Потом нас поселили в сад, огромный сад. А в саду будка, будка такая просторная, квадратная, знаешь, вот такая квадратная, железом покрыта, но фанерная, ни потолка нет, ничего, а только крыша железом покрыта. Летом – жарища, днем – жарища, а как ночь, так б-б-б-б…
Вообще-то очень хорошая была будка… дни очень хорошие были.

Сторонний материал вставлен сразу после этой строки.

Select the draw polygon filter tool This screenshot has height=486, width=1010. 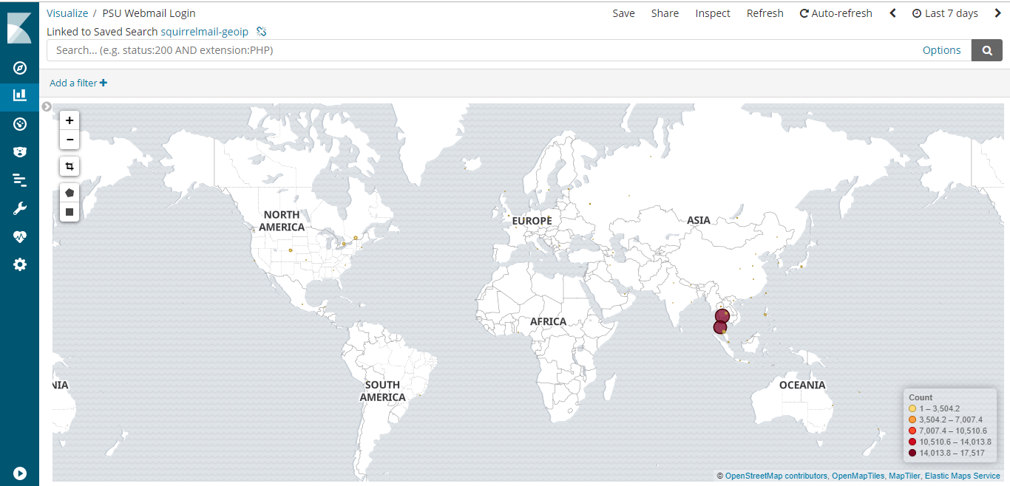(70, 193)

Ну а потом нам уже дали комнату на коровнике. А этот коровник был построен еще князем Вагавой. Потому что, вот где поселен был этот
Ворошилов… где дача его была – это было поместье Вагавы. А до Вагавы
– нехлюдовское было поместье.
И в этом коровнике, значит, тут моя подружка и еще Петровы жили, потом еще кто-то… семей, наверное, восемь нас было. А наша комнатка
– метров шестнадцать была.
Сначала жили вчетвером, потом Ленька решил жениться. Женился. Жену привел и стал поперек комнаты спать, а мы – тут мать с отцом, а тут я. Вот такой проход был между нами. А никуда не денешься.
И ящики у нас, и шкафы были. Это, вот знаешь, ящик и дверка небольшая, это вот как раньше в банях были… И нравилось нам, и мы не ворчали, что плохо. Нет, все было нормально. Что ж делать-то, такая уж жизнь была, мы не ворчали, и мы квартир не просили. Не то что вы.